Tuesday, July 17, 2012

Damon Albarn's Dr. Dee a dissapointment

This article concerns the music from the opera Dr. Dee, which debuted in Manchester, England in July 2011 to generally good reviews.  I just got my earbuds on the cast album (not the "soundtrack," as musical geeks are quick to point out) and had a few thoughts:

 I've been looking forward to hearing this since 2010, when Damon Albarn (frontman for Blur and Gorillaz) and Alan Moore (mad wizard comic writer) announced they were working on an opera based on the life of John Dee (Elizabethan mathemetician and mage).  As an admirer of all three men's work--as well as opera, musical theater, and Renaissance music--I thought the project sounded like a slam dunk, an irresistible confection that must have been dreamed up in a laboratory by evil pop scientists tuned into my every cultural craving.  Moore was to write the libretto, and Albarn to compose the music.  But the collaboration was fraught from the beginning, with the famously agreeable Moore bailing halfway through after Albarn reportedly flaked on some art he was going to do for Moore's zine Dodgem Logic.

Now, I didn't get a chance to see the stage show--from pictures I've seen, the production design looks amazing. Neither have I read Moore's unfinished libretto (which he rather snarkily published in the occult journal Strange Attractor).  But it appears from the music, and from reviews I've read, that Dr. Dee is a little short on story.  There's not enough exposition here to help along anyone who isn't already familiar with Dee and the angelic magic he undertook with scryer Edward Kelley.  And there isn't enough depth of content to sate the occultist segment of the audience, who would certainly prefer to see the pair's magic treated more thoroughly.  Dee himself is notably absent from the album: The title character doesn't sing at all, and has only a few spoken lines in the play.  Kelley is more of a presence.  (He's played by Christopher Robson, whose haunting countertenor is one redeeming quality of the album.)  Unfortunately, instead of characters, we get tropes:  Dee is a Faustian figure, teetering on the edge of damnation as a result of his hubristic curiosity.  Mrs. Dee is a dutiful wife who is torn by split loyalties.  And Kelley is your typical semi-reluctant medium (too long a mainstay of network TV dramas), alternately exhilarated and tormented by forces he can't fully grasp.  (At least he sounds tormented--it's hard to make out all the lyrics.)
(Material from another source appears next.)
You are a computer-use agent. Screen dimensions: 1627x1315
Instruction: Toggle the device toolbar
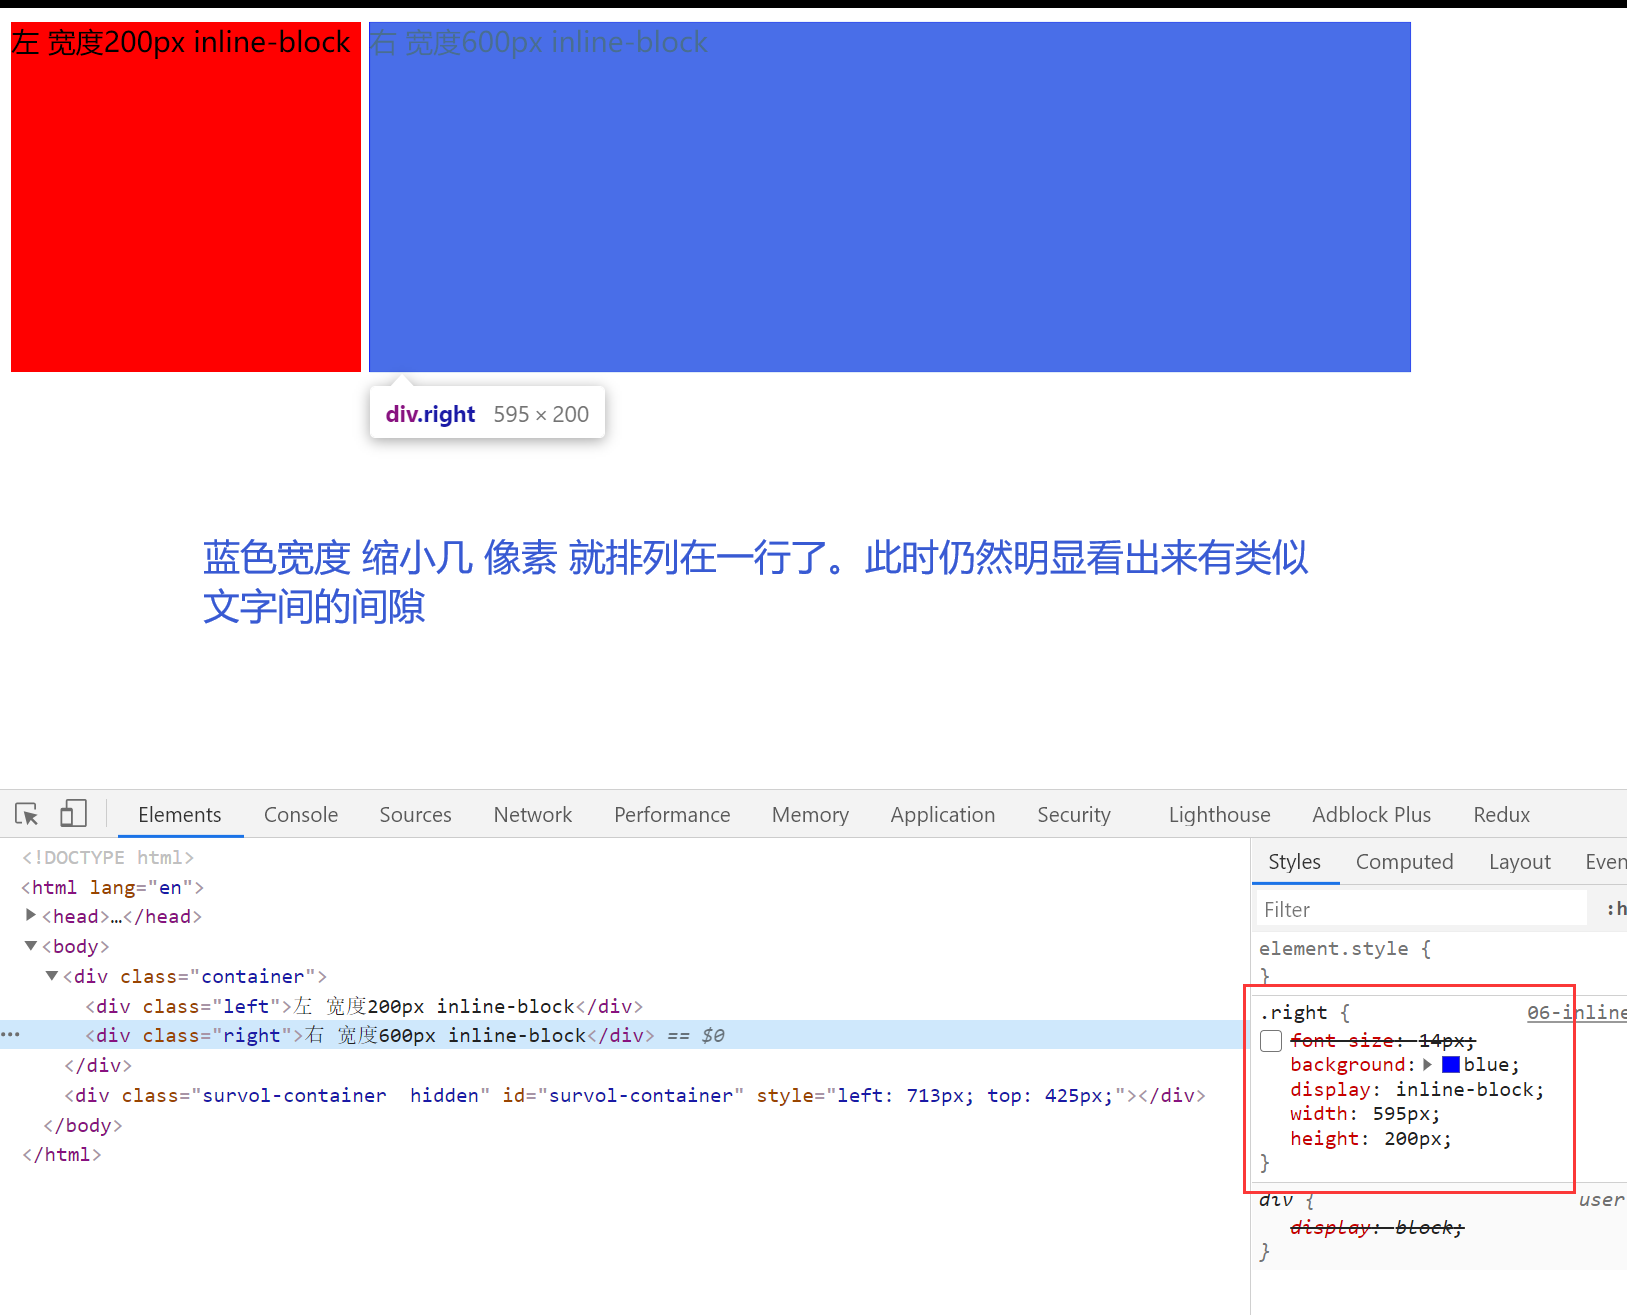(x=73, y=813)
Equally head-scratching is Albarn's decision to sing many of the numbers from a narrative perch, rather than giving them to the cast.  His nasally croon, so perfect for the disaffected millennial groove of Blur and the Gorillaz, is jarring and anachronistic when inserted into an opera populated by traditional operatic voices.  The contrast is original, but it doesn't exactly work.

All of these shortcomings might be forgiven if the music was better.  The production's biggest problem is the lack of standout songs.  Albarn's acoustic numbers such as "Apple Carts" and "A Marvelous Dream" are nice enough balladry, but don't showcase the cast members or truly serve the story.  A high point might be "The Moon Exalted," but it's a slow and nebulous ensemble piece--not exactly a toe-tapping show-stopper.  Too many of the other tracks are tuneless and tepid filler.  Stuck in a rut of moody set-pieces, Dr. Dee fails to plumb the depths and scale the heights of both traditional opera and the Enochian magical working on which the story is based.

In short, based on the impressive pedigree of this album, I wanted to like it better.  I can only hope that the mediocrity of Dr. Dee doesn't discourage other artists' attempts at interpreting the lives of Dee and Kelley--it would be amazing to see a competently produced biography on stage or screen one day.  In the meantime, however, I'll be getting my wizardry fix from yet another community theater production of The Tempest before I reach for this album again.